これらのツールを戦略的に活用することで、「守り」のコストと工数を最適化しながら、そこで生まれたリソースを「攻め」の活動へと振り向け、企業の成長を加速させる好循環を生み出すことが可能です。
XIMIXによる支援
「守りと攻めのバランスの重要性は理解できたが、具体的に何から手をつければいいのか分からない」 このようなお悩みを抱える企業様は少なくありません。
- 「自社のIT資産を客観的に評価し、課題を特定したい」
- 「クラウド移行によって、どの程度のコスト削減が見込めるか知りたい」
- 「データ活用やAI導入など、『攻め』の領域で何に投資すべきか、専門家の意見が欲しい」
私たち XIMIX は、長年にわたる豊富な実績と、Google Cloud に関する高度な専門知識を基に、お客様の状況に合わせたIT投資の最適化をご支援します。
現状のITコスト構造や運用体制を分析するITアセスメントサービスから、Google Cloud / Google Workspace の導入・移行、データ分析基盤の構築、AI活用支援まで、一気通貫でサポート。お客様が「守り」の負荷から解放され、「攻め」のDXを力強く推進できるよう、ビジネスパートナーとして伴走します。
XIMIXのGoogle Workspace 導入支援についてはこちらをご覧ください。
XIMIXのGoogle Cloud 導入支援についてはこちらをご覧ください。
まとめ:未来への投資原資は「守りのIT」改革から生まれる
DX時代の変化の激しい市場環境で持続的に成長するためには、「守りのIT」と「攻めのIT」のバランスを戦略的に管理し、最適化することが不可欠です。多くの日本企業が直面する「守り」偏重の構造から脱却し、「攻め」への投資を加速させる必要があります。

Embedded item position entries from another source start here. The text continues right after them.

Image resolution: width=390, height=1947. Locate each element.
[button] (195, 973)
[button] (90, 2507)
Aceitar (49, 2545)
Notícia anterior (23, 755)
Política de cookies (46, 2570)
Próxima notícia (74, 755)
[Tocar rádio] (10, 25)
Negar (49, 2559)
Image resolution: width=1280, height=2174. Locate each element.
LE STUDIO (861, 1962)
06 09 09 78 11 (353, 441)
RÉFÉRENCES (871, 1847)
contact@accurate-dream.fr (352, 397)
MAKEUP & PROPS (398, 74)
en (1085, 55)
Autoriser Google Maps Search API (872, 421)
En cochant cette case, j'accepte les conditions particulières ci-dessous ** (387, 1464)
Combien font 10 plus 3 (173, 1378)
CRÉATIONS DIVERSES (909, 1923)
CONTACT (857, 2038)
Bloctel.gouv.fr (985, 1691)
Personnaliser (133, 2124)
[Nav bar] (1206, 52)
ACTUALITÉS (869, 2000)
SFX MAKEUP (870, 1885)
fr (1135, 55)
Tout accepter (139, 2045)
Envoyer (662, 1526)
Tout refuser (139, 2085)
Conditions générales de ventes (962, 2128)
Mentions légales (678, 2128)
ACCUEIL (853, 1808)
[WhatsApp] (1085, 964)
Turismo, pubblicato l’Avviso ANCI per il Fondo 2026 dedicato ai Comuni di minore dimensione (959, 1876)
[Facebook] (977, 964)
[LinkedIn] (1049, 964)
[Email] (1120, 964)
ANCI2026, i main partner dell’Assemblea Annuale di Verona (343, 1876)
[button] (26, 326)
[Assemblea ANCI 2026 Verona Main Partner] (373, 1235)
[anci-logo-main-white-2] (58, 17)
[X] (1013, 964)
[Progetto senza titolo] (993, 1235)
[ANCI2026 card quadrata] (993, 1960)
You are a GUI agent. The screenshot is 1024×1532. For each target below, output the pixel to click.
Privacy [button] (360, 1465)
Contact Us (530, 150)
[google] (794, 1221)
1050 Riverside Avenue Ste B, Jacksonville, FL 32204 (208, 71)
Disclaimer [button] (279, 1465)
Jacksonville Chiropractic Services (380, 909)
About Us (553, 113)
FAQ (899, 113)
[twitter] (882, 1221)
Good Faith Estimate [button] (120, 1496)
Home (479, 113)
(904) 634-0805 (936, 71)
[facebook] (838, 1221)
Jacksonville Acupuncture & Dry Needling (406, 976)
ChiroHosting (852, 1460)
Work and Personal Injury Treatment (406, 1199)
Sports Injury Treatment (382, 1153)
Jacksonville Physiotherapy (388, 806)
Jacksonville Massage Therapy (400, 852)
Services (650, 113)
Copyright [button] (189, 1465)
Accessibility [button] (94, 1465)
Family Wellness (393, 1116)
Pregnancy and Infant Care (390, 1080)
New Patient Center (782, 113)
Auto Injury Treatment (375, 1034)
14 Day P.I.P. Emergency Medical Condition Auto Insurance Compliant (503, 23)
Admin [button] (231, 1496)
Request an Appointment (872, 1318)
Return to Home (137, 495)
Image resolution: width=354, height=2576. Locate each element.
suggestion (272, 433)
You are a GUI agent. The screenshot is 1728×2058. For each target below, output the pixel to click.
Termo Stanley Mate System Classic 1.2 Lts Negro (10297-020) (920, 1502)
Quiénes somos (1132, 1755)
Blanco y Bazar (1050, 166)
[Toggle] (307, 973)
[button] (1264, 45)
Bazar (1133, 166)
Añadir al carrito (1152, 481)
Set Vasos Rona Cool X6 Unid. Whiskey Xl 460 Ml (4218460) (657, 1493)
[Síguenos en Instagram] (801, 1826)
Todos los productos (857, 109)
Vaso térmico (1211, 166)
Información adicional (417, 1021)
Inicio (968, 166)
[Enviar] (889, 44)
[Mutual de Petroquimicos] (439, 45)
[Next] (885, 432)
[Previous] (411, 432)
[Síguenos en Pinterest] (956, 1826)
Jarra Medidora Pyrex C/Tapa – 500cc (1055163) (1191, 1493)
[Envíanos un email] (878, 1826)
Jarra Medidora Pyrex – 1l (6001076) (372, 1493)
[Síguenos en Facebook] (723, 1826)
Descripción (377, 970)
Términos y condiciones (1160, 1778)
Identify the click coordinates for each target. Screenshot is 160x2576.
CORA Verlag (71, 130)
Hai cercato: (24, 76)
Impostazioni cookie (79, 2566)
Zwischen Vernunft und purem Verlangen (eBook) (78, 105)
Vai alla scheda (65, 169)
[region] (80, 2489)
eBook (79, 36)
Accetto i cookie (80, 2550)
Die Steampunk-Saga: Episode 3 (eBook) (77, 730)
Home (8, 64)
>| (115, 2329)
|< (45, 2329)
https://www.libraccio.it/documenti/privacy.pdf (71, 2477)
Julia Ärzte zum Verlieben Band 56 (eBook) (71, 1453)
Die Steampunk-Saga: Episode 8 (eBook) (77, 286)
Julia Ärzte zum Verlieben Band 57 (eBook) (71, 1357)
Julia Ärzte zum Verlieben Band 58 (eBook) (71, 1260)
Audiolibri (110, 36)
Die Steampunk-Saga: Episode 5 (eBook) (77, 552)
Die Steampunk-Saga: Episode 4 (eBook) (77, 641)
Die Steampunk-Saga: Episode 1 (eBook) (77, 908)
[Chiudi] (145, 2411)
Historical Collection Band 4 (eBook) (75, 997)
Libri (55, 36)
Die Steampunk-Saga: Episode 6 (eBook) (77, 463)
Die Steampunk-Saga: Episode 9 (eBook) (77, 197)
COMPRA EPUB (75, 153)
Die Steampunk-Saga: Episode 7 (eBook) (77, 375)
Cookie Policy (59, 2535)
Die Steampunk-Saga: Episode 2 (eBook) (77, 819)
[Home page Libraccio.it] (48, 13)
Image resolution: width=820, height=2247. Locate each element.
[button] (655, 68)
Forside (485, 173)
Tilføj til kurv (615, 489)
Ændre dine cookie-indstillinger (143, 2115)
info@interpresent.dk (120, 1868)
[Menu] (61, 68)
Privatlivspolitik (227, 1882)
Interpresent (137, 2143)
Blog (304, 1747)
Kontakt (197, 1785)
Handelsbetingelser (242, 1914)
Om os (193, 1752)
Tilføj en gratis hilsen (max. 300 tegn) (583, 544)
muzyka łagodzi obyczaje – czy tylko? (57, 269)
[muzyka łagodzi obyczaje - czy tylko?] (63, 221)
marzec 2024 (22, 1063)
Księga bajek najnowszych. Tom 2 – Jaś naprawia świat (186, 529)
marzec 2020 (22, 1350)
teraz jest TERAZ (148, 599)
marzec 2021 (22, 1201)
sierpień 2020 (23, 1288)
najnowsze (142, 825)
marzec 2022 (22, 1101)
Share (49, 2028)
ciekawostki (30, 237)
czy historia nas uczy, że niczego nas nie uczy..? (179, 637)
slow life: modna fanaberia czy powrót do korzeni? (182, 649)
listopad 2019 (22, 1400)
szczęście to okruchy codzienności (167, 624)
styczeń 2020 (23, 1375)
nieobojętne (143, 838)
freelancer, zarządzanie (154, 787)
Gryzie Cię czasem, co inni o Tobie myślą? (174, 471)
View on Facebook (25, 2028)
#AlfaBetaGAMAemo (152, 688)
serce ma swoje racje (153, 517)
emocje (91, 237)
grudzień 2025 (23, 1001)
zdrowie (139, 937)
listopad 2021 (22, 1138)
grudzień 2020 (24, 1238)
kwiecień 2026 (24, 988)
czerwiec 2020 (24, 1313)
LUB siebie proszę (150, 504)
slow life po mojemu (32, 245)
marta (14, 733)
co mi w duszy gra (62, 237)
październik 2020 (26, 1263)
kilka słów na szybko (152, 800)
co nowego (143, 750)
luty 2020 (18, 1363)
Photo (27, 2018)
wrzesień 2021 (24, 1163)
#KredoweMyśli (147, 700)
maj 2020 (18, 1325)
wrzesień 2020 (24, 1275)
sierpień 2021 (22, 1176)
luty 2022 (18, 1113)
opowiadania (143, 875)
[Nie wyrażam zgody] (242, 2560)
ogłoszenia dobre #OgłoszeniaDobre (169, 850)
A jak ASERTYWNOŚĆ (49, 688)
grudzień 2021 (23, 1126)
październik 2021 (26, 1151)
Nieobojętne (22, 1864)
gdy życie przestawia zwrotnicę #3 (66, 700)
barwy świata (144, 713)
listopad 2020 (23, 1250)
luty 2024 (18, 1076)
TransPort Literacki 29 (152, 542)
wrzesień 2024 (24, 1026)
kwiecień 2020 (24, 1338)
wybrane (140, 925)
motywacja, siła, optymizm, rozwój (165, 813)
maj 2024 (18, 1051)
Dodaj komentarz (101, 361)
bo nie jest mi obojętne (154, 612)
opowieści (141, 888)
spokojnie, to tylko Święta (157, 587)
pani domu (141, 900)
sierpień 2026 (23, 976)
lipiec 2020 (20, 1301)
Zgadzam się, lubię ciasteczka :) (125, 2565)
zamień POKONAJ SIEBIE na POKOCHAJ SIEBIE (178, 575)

その最も効果的な一手が、クラウド活用による「守りのIT」の変革です。インフラ運用を効率化・高度化することで、コストと人材を「攻めのIT」領域、すなわち新たな顧客価値の創造やビジネスモデルの変革へとシフトさせることができます。
まずは自社のIT投資の現状を客観的に見つめ直し、経営戦略との連携を確認することから始めてみてはいかがでしょうか。その上で、Google Cloud のような先進的なテクノロジーをいかに活用していくか。その戦略的な判断が、企業の未来を大きく左右する鍵となるでしょう。